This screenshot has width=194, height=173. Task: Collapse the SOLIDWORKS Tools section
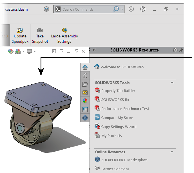click(172, 83)
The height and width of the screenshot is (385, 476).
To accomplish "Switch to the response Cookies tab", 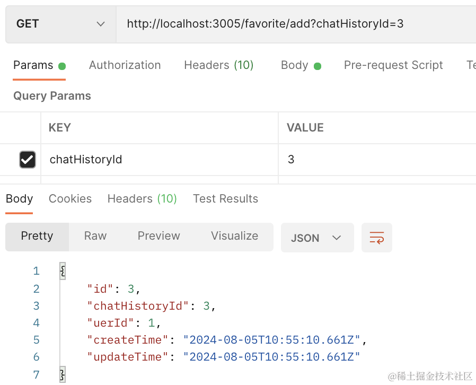I will click(70, 199).
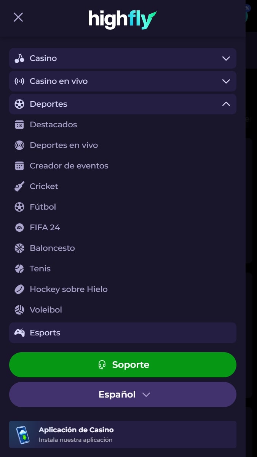The width and height of the screenshot is (257, 457).
Task: Collapse the Deportes section chevron
Action: pos(226,104)
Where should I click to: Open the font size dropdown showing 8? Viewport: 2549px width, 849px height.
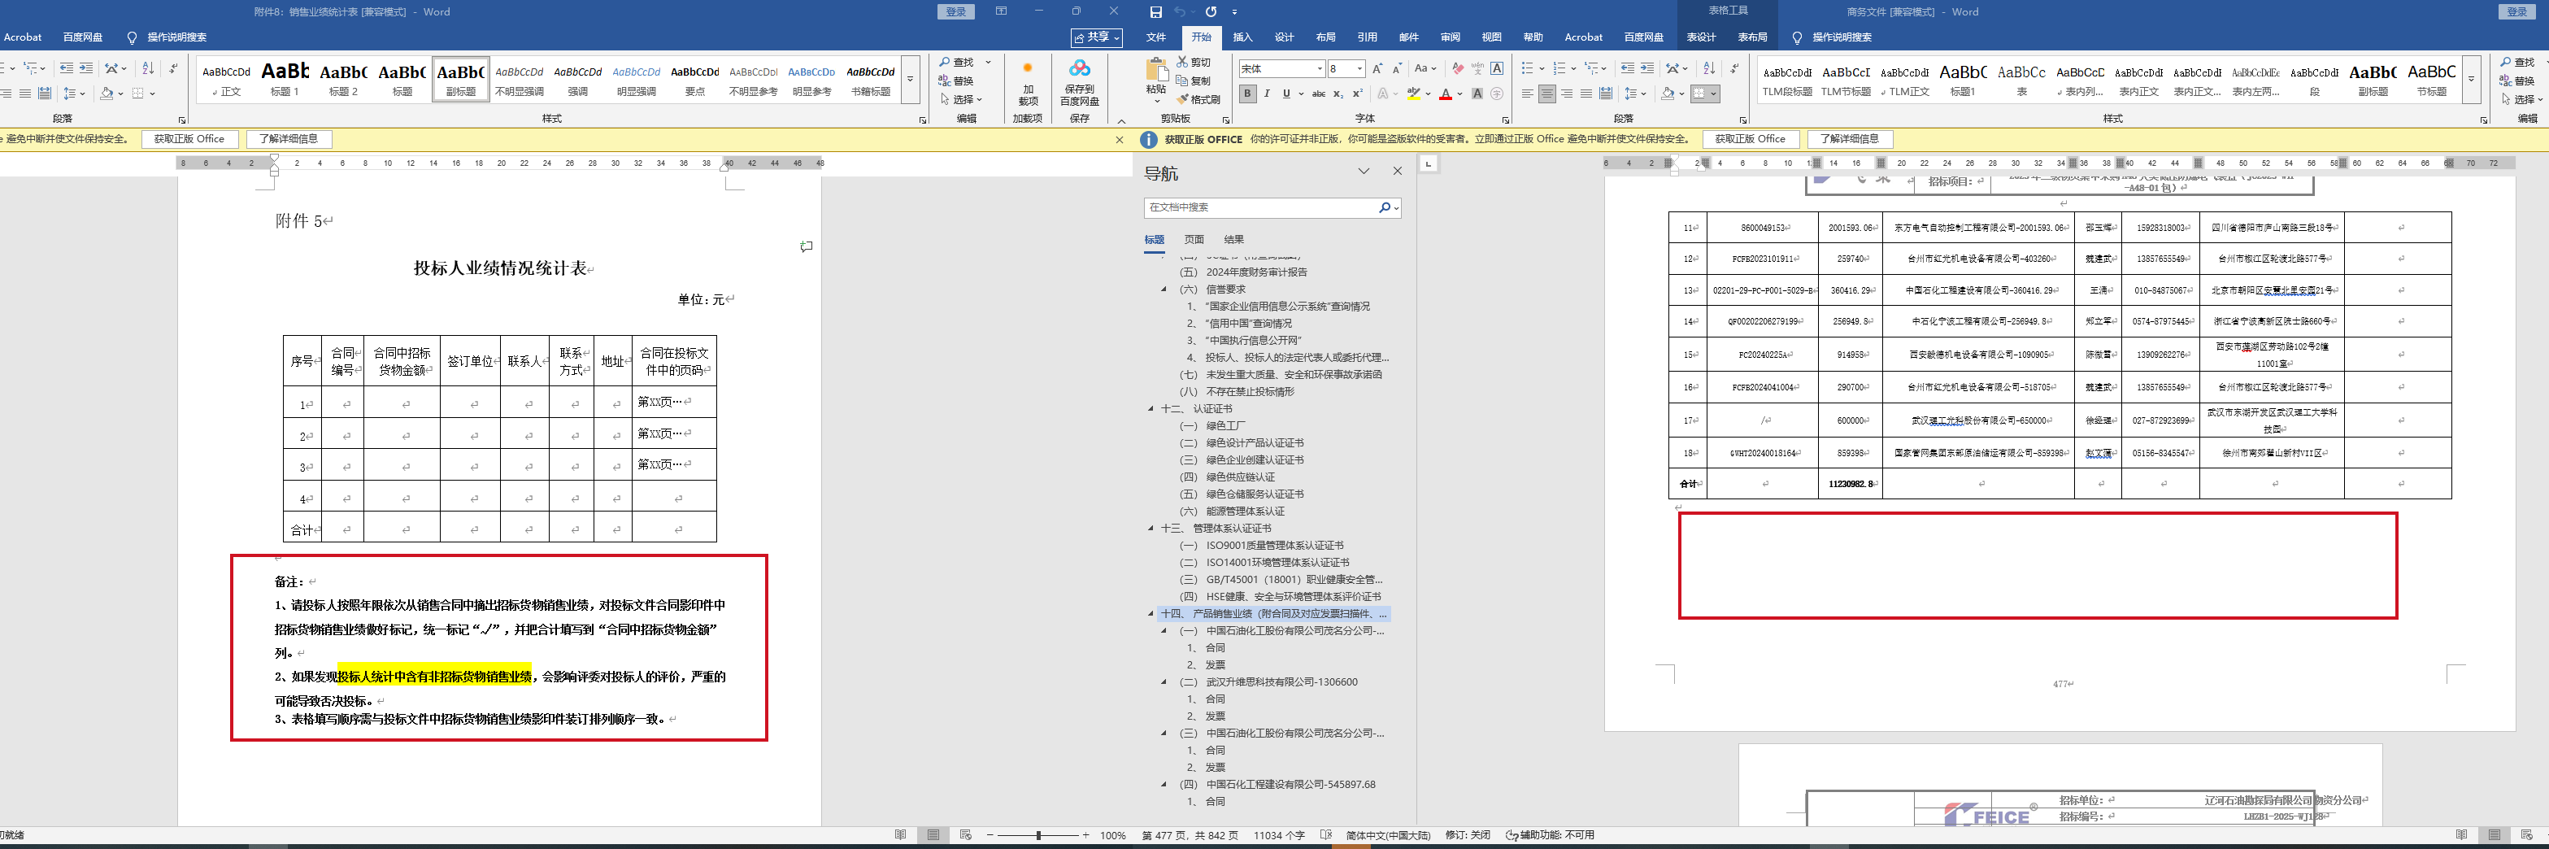pyautogui.click(x=1360, y=68)
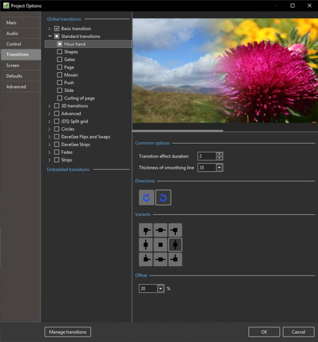Enable the Shapes transition checkbox
The height and width of the screenshot is (342, 318).
point(60,52)
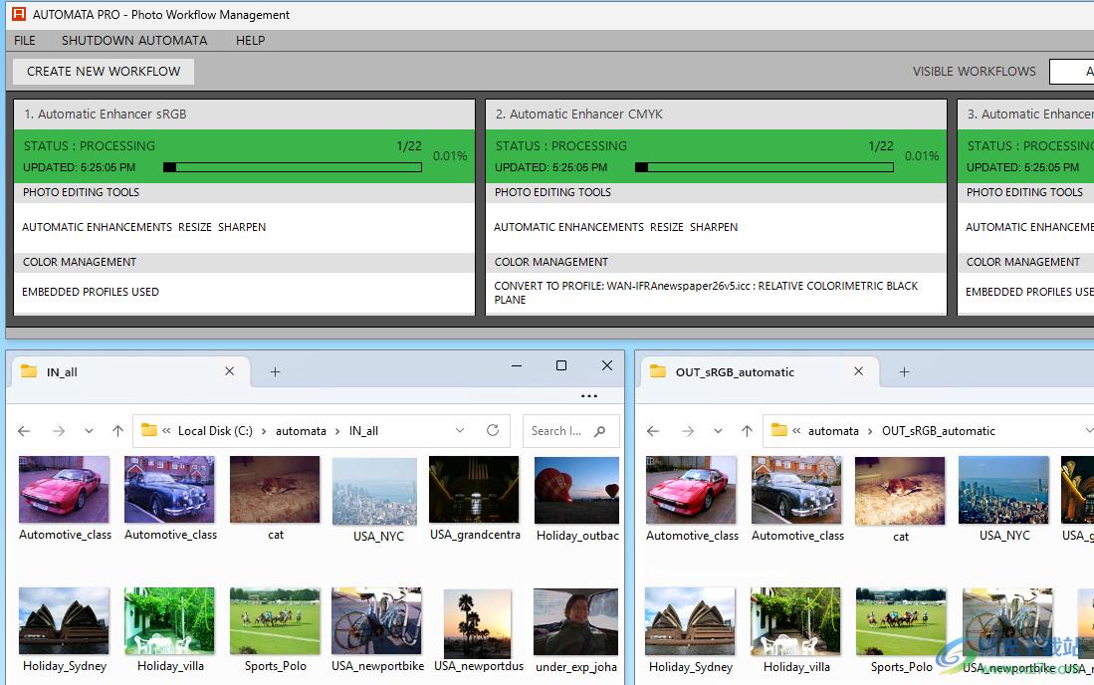Close the IN_all tab
Screen dimensions: 1094x685
229,371
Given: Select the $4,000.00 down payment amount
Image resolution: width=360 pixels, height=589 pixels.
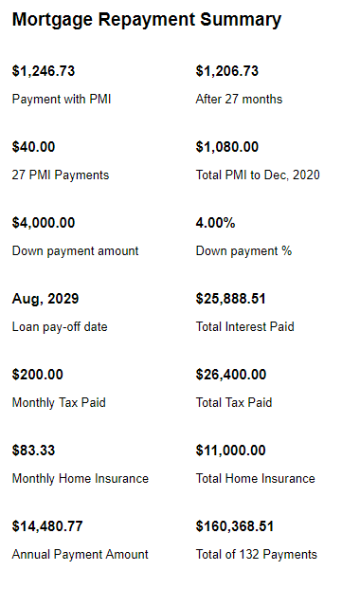Looking at the screenshot, I should pos(44,223).
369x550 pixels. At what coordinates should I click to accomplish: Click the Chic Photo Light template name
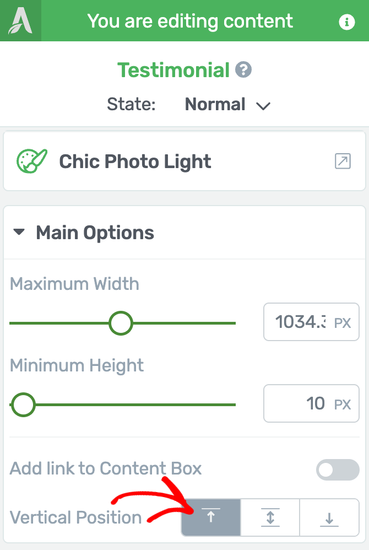point(135,161)
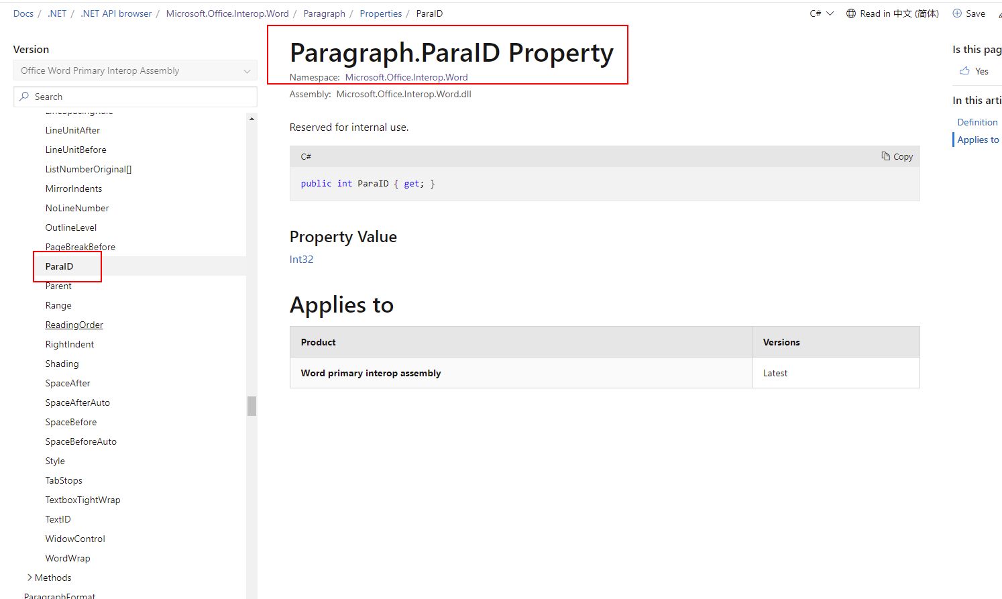Jump to Applies to section
This screenshot has width=1002, height=599.
click(x=978, y=139)
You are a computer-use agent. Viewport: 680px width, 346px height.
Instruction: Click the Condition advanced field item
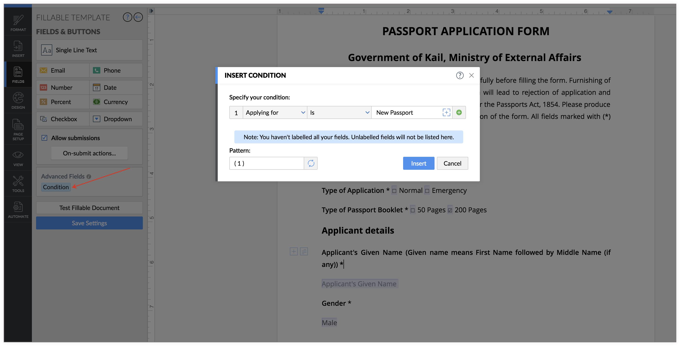coord(55,187)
---+---
→ **Your task**: Your task is to retype exactly the lines that run from the line with "Given: Select the" through the last line of the material, with the pictures left out.

→ **Your solution**:
Given: Select the $4,000.00 down payment amount
Image resolution: width=360 pixels, height=589 pixels.
Looking at the screenshot, I should pos(44,223).
369x550 pixels. At what coordinates should I click to accomplish: Click the Chic Photo Light template name
point(135,161)
Jump to Applies to section
This screenshot has width=1002, height=599.
click(x=978, y=139)
You are a computer-use agent. Viewport: 680px width, 346px height.
Instruction: Click the Condition advanced field item
coord(55,187)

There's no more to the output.